▸ Task instructions
Return every one of the entries below word for word, leaving out the pictures.

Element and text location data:
* begin *

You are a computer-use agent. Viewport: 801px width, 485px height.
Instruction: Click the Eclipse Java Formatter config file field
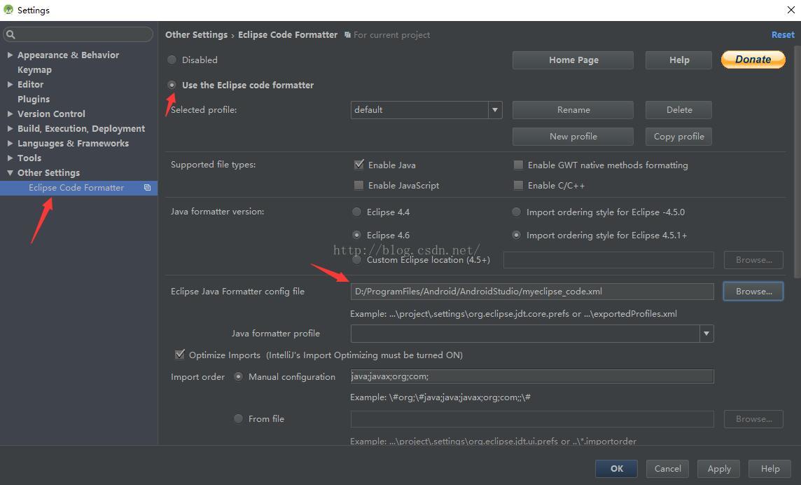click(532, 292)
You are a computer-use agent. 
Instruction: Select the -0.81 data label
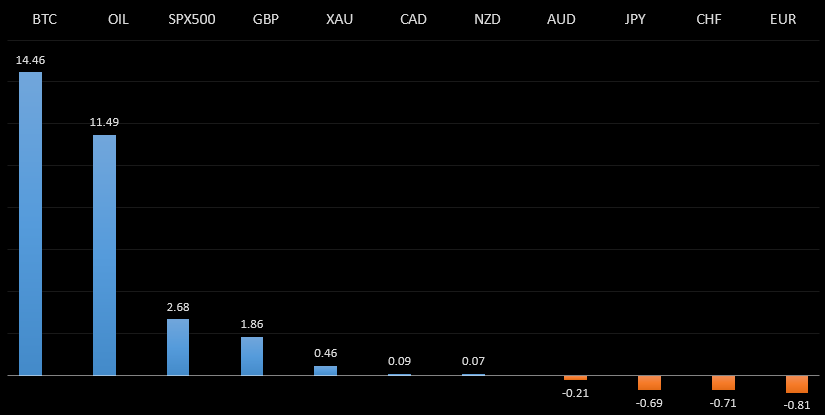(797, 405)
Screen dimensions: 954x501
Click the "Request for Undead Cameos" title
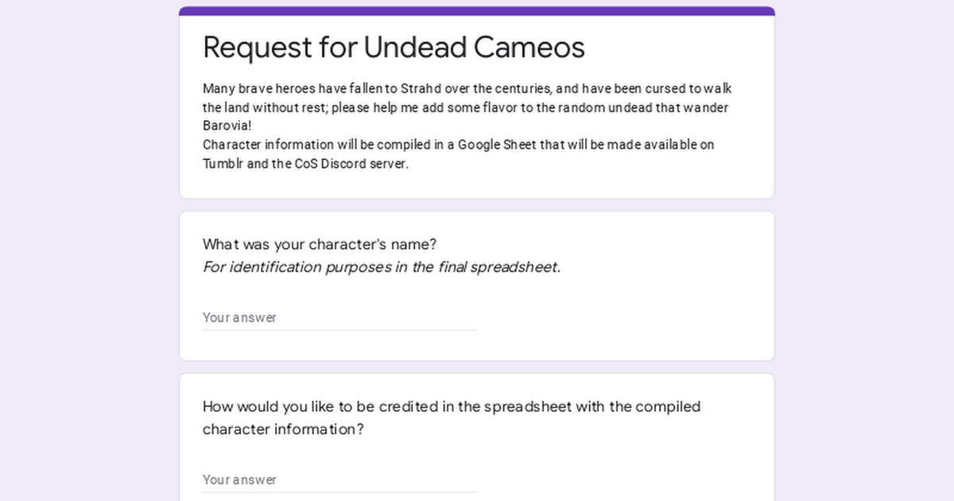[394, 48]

* end *

▸ Answer in full
You are a computer-use agent. Viewport: 801px width, 485px height.
Instruction: Click the Eclipse Java Formatter config file field
click(532, 292)
You are a computer-use agent. 
Instruction: Select the -0.81 data label
(797, 405)
Screen dimensions: 954x501
Click the "Request for Undead Cameos" title
[394, 48]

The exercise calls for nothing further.